Ingredients
Equipment
Method
Step-by-Step Instructions
- Heat 1 tablespoon of olive oil in a skillet over medium heat. Add 1 medium sliced onion and sauté until it turns translucent, about 3–4 minutes. Then, stir in 2 minced garlic cloves and cook for an additional minute until fragrant.
- Incorporate 2 cups of thawed and drained spinach into the skillet, mixing thoroughly to allow it to heat through, roughly 2–3 minutes. Next, stir in 1/2 cup of sour cream and season with salt and pepper to taste.
- Preheat your oven to 175°C (347°F). Season each 200g salmon fillet with salt and pepper. Heat another skillet, add a splash of olive oil, and sear the salmon fillets skin-side down for about 2 minutes until a golden crust forms. Flip and sear the other side for 1-2 minutes.

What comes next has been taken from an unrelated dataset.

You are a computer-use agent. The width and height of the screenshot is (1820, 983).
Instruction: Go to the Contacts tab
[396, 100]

- Grease a medium baking dish with olive oil and place the seared salmon skin-side down. Spread the creamy spinach mixture generously over each fillet. Sprinkle approximately 1 cup of shredded mozzarella cheese on top.

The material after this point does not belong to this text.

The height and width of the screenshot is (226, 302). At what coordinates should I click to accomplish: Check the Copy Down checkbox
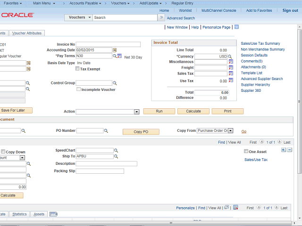3,152
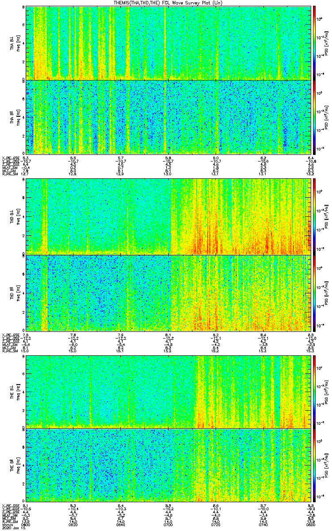
Task: Select the THA BII spectrogram panel
Action: pos(168,116)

- Bake the assembled dish in the preheated oven for 15-20 minutes until the salmon turns opaque and flakes easily with a fork, and the cheese becomes golden and bubbly.
- Remove the dish from the oven and let it rest for a couple of minutes. Serve the salmon warm, garnished with any leftover spinach mixture.
Nutrition
Notes
This Baked Salmon dish is customizable by swapping spinach for kale or trying different cheeses like Gouda. Perfect for busy weeknights.